Part 9

17 9 5
                                        

Aku sontak terbangun dari tempat tidur saat ada yang mengetuk pintu kamar ku. Sejujurnya aku malas membuka pintu mataku seperti digantungi batu bata, sangat berat untuk terbuka.

Terdengar lagi ketukan yang lebih keras

Astaga..ini kalo anak kosan yang mau minta uang kebersihan gak pikir dua kali langsung lempar sendal.

Saat membuka pintu jujur aku berdebar menemukan sosok itu. Aku masih mengingat dengan jelas saat dia memelukku malam itu. Walaupun sempat kaget akan aksinya tapi rasa nyaman yang hadir tak bisa ku elak begitu saja.

Rasa nyaman yang membuatku takut…

Aku masih mengamatinya saat dia mendorongku masuk beserta diriku dan menutup pintu agak keras.
Dia kenapa ? kayak panik gitu pikirku namun mengingat kondisiku saat ini gantian aku yang panik.

Mendorongnya keluar tergesa aku membanting diri dikasur dan membenamkan wajahku dibantal untuk berteriak.

“Duh bego banget sih, gini nih kalo bangun gak ngumpulin nyawa dulu. Bodo ah”

Aku masuk ke toilet untuk membasuh wajah yang saat kutatap di cermin menimbulkan ringisan, gak ada manis-manisnya kayak iklan air mineral

Segera mengenakan celana aku kembali ke depan cermin untuk menyisir rambutku dengan tangan agar lebih rapi. Menghembuskan napas sebelum kembali membuka pintu aku menahannya saat pak Elzar ehmm…saat Elzar ingin masuk.

Aku terus mengamatinya, tidak merespon tanyanya tapi saat dia menawarkan makan aku tidak bisa menolak. Saat kesebutkan apa yang kumau malah dia yang menolak. Lagipula di aini pemaksa, buat apa dia bertanya jika punya keputusan sendiri, dasar.

Saat duduk dalam dalam keheningan seperti ini, aku membenci kepalaku yang terus saja berisik ‘Andai keluargaku begini, andai keluargaku begitu…andai aku bisa lebih normal…’ dan pengandaian lainnya saat dia kembali bersuara disertai alunan musik merdu.

Lelaki ini..

Kamu..kenapa bersikap seperti ini ? kalau kamu terus saja seperti ini, jika aku jatuh siapa yang menolongku ?

Aku memutuskan untuk mandi, seharian ini aku belum mandi dan sedang masa menstruasi aku meringis dalam hati memikirkan diriku yang jorok.

Saat kembali menghadapnya entah kenapa aku justru meliarkan pandanganku asal tidak tertuju padanya. Tidak melihatnya saja aku salah tingkah bagaimana kalau melihatnya, aku tidak ingin membuat diriku malu.

Setelah mandi dan berpakaian langsung dalam toilet aku keluar mengenakan piyama dengan handuk kecil yang menggulung rambut basahku.

Dia menatapku dengan tatapan itu lagi, sambil tersenyum dia mengajakku untuk makan di kamar kosanku yang kecil ini.
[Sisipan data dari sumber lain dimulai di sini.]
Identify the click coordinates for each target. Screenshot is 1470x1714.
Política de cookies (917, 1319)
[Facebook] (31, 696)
Sungguh aku sangat menahan diri agar tidak tersenyum melihat pizza, kentang goreng dan kawan-kawannya yang aku inginkan. Aku masih menahan senyum saat pikiran itu melintas kurang aja dalam kepalaku.
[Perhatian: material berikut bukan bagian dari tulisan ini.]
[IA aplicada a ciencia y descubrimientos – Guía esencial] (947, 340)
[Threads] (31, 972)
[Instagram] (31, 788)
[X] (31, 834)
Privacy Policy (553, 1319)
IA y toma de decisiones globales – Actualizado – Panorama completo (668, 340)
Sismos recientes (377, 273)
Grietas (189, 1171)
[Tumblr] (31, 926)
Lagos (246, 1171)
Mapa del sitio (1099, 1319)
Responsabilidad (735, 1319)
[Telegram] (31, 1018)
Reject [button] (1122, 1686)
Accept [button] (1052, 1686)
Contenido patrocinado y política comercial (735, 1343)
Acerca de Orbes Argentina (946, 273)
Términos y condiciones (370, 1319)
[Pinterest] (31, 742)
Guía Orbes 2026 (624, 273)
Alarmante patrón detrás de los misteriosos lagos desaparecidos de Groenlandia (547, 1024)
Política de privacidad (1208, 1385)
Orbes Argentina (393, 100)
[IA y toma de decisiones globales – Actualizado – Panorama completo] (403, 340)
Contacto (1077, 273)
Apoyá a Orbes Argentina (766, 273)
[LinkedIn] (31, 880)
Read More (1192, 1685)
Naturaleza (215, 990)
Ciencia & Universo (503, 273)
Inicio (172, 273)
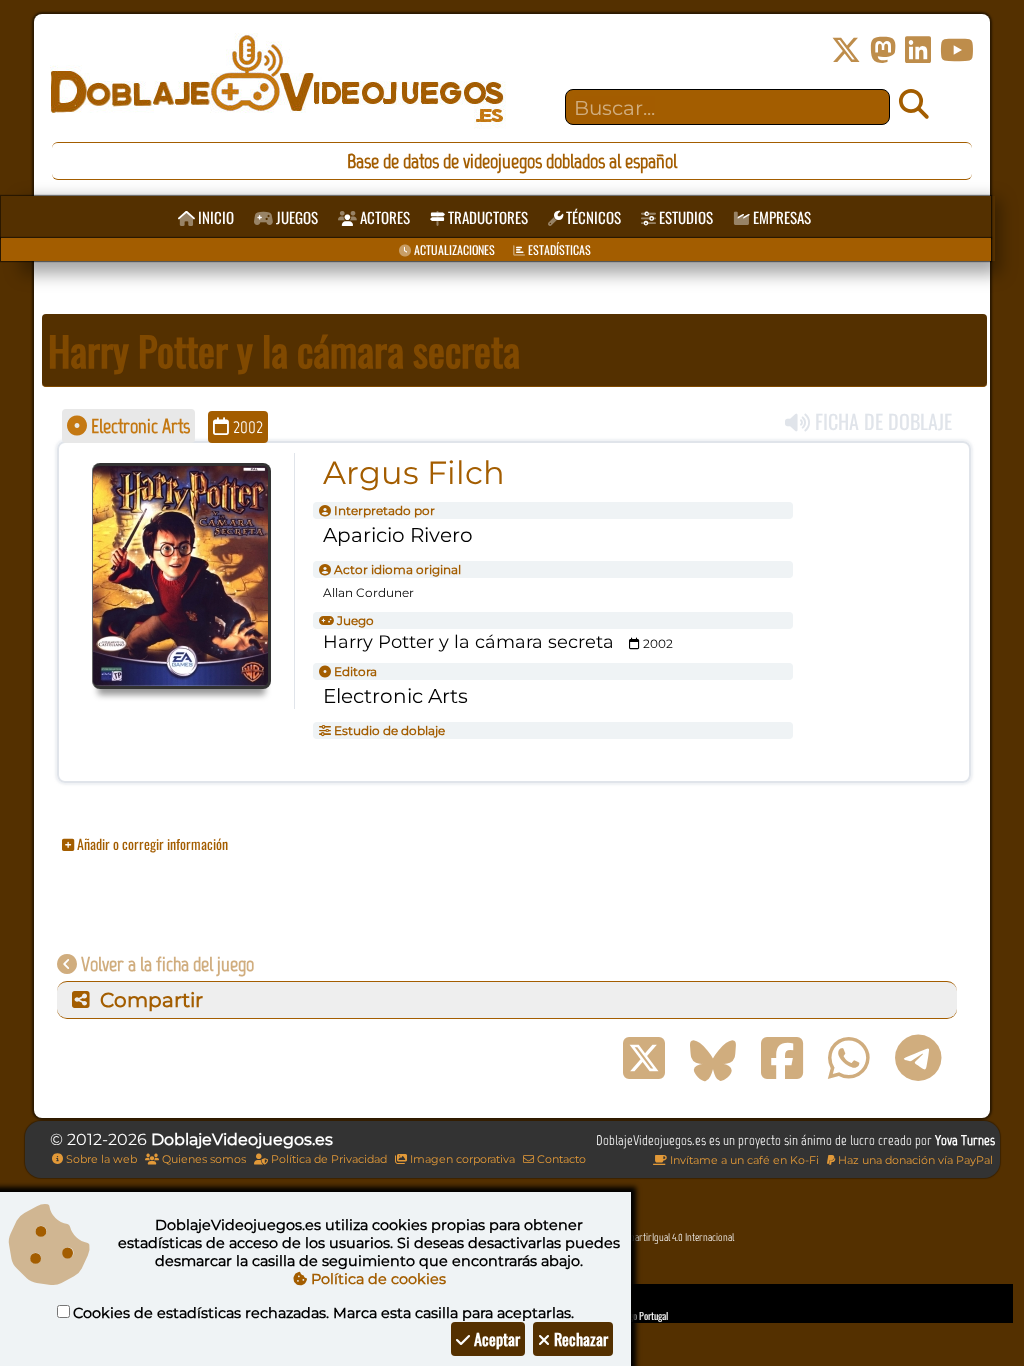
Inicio (214, 217)
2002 (246, 427)
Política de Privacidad (327, 1159)
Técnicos (592, 217)
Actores (383, 217)
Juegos (295, 217)
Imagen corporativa (461, 1159)
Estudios (684, 217)
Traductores (486, 217)
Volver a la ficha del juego (165, 964)
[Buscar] (914, 105)
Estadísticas (558, 249)
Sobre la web (100, 1159)
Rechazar (579, 1339)
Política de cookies (376, 1279)
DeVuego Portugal (637, 1315)
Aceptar (495, 1339)
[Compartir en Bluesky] (713, 1059)
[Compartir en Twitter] (644, 1059)
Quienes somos (202, 1159)
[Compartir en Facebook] (782, 1059)
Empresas (780, 217)
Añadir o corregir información (151, 843)
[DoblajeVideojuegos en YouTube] (957, 50)
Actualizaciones (453, 249)
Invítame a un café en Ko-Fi (743, 1160)
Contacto (560, 1159)
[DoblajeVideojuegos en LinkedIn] (918, 50)
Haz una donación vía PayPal (914, 1160)
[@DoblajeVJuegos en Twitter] (846, 50)
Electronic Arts (138, 426)
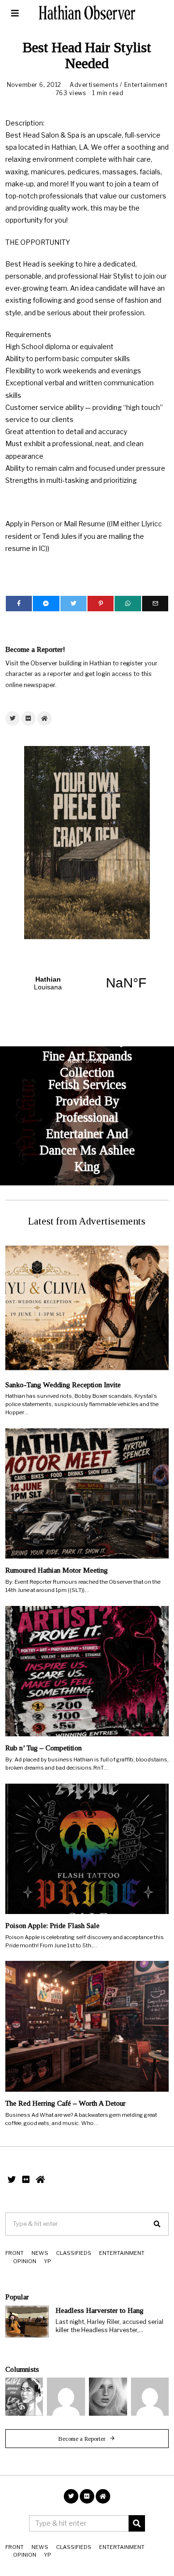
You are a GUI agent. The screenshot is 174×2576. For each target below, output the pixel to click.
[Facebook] (19, 603)
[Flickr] (28, 718)
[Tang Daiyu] (24, 2397)
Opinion (24, 2261)
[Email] (155, 603)
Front (14, 2253)
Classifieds (73, 2253)
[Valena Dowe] (150, 2397)
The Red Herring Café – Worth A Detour (65, 2103)
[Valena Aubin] (108, 2397)
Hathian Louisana (87, 983)
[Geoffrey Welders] (66, 2397)
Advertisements (94, 85)
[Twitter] (73, 603)
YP (47, 2261)
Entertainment (146, 85)
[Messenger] (46, 603)
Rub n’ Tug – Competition (43, 1748)
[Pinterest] (100, 603)
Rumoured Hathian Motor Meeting (56, 1570)
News (39, 2253)
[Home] (44, 718)
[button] (157, 2224)
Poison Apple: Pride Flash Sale (52, 1925)
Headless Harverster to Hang (100, 2310)
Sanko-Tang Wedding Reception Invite (63, 1384)
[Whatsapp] (128, 603)
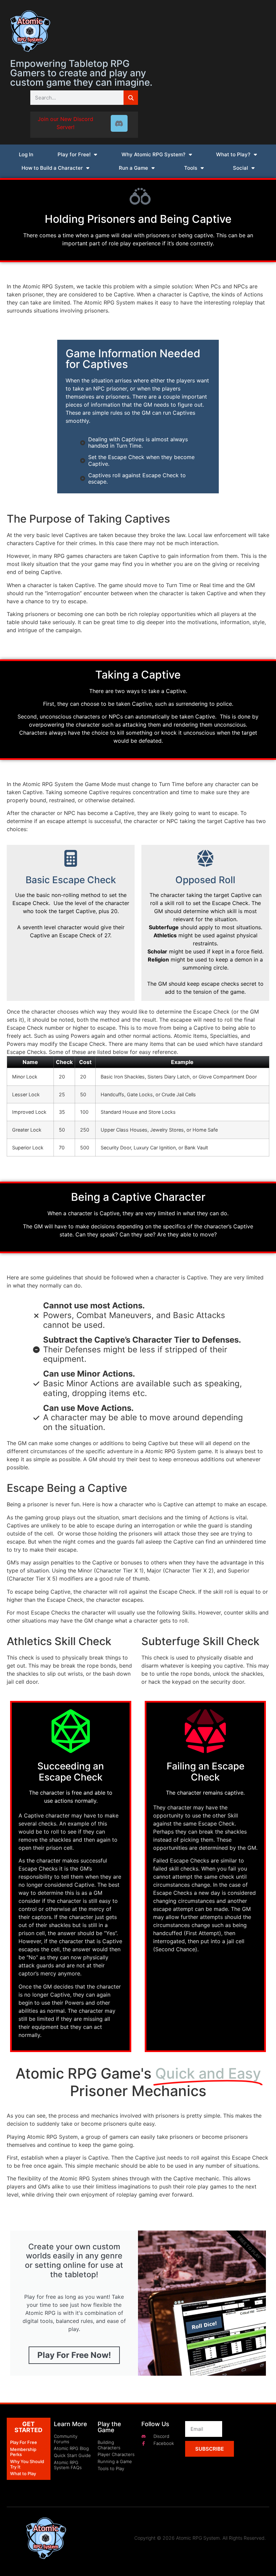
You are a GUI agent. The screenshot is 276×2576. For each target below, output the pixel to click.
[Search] (131, 97)
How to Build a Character (52, 168)
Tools (190, 168)
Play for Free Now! (74, 2355)
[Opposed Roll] (205, 858)
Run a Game (133, 168)
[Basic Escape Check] (70, 858)
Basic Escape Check (71, 880)
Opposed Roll (205, 880)
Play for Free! (74, 154)
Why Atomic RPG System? (153, 154)
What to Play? (233, 154)
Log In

Aku jahat gak sih ? padahal dia sebaik ini..tapi aku cuma gak mau terluka suara hatiku mengganggu.

Gimana jika seandainya aku jatuh cinta dan dia meninggalkanku ? bagaimana jika seandainya aku jatuh cinta dan dia berkhianat ? bagaimana jika aku terjebak rasa cinta seperti yang Ibu alami? Dan darimana pula pikiran ini muncul ? Aku memang sangat sakit jika berpikir atasanku ini memiliki sedikit saja rasa yang berbeda untukku.

Jika boleh aku mengakui Elzar..atasanku ini sangat menawan dan tampan, aku takut jika tidak membatasi diri malah terjerat oleh pesonanya. Sikapnya yang berbeda hanya denganku membuatku merasa istimewa.